“Os rankings e o anoitecer espiritual e moral
A perversidade dos rankings está amplamente denunciada pelos que usam a cabeça para pensar e não se limitam a sustê-la entre as orelhas. Porém os seus arautos teimam em vir a terreiro, tentando obnubilar a lucidez e conformar as consciências. Por isso é preciso dizer as coisas à martelada, à pedrada e à lapada.
Os rankings são tributários da visão calculista e obsessivamente produtivista, utilitarista, mercantilista, comercial, contabilista, competitiva, elitista e segregacionista da vida e da educação, a tender para a barbárie. Como se o valor do humano residisse somente na laboração produtiva, tudo devesse ser submetido a ela e nada houvesse de valioso no que excede a produtividade! A insanidade é taxativa: todo o euro investido tem que dar lucro e ser rentabilizado com um produto palpável e quantificável. Logo, as disciplinas científicas e humanistas e os fins educativos, que não correspondam a tal exigência, suscitam um olhar de desqualificação.
Aquele e aquilo que não compreende a valia do ‘inútil’ e só considera o sentido restrito da utilidade, o que pode ser medido, objetivado e pesado, tem em si o veneno e destino da ruína. Sim, as últimas décadas, as do império da religião dos rankings, trouxeram a regressão civilizacional, a veneração dos fortes e a flagelação pública dos frágeis, envenenaram e arruinaram o teor cultural e humanista da educação e formação, tanto na escola como na universidade. É notório o avanço da ignorância, do fanatismo e do obscurantismo, da corrupção, da exclusão, da marginalização, dos conflitos, das inimizades, da indiferença, da intolerância e do ódio.

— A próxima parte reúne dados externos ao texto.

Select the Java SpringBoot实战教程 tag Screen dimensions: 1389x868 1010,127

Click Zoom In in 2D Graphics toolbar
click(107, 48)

Como disse Victor Hugo, não basta que cuidemos de iluminar as praças e ruas da cidade; urge acender archotes para a mente, porquanto a escuridão espiritual e moral também se abate sobre nós. É, portanto, curial uma ‘instrução’ orientada pelo apreço do belo e do ético, da dádiva e da gratuidade, que não encare a existência como um jogo da bolsa, como uma loja de cambistas e mercadores, de competidores e concorrentes na busca desabalada do sucesso, com pressa de chegar vá lá saber-se onde.
O aprimoramento das competências, das habilidades e dos conhecimentos, inerentes ao bom desempenho profissional, não pode ser menosprezado. Todavia, a educação e a formação devem privilegiar a cultura do intelecto. O saber é um bem não mercantil ou negociável, um dom, poder e tesouro que beneficia, em primeiro lugar, quem o possui; através deste, influi na sociedade.”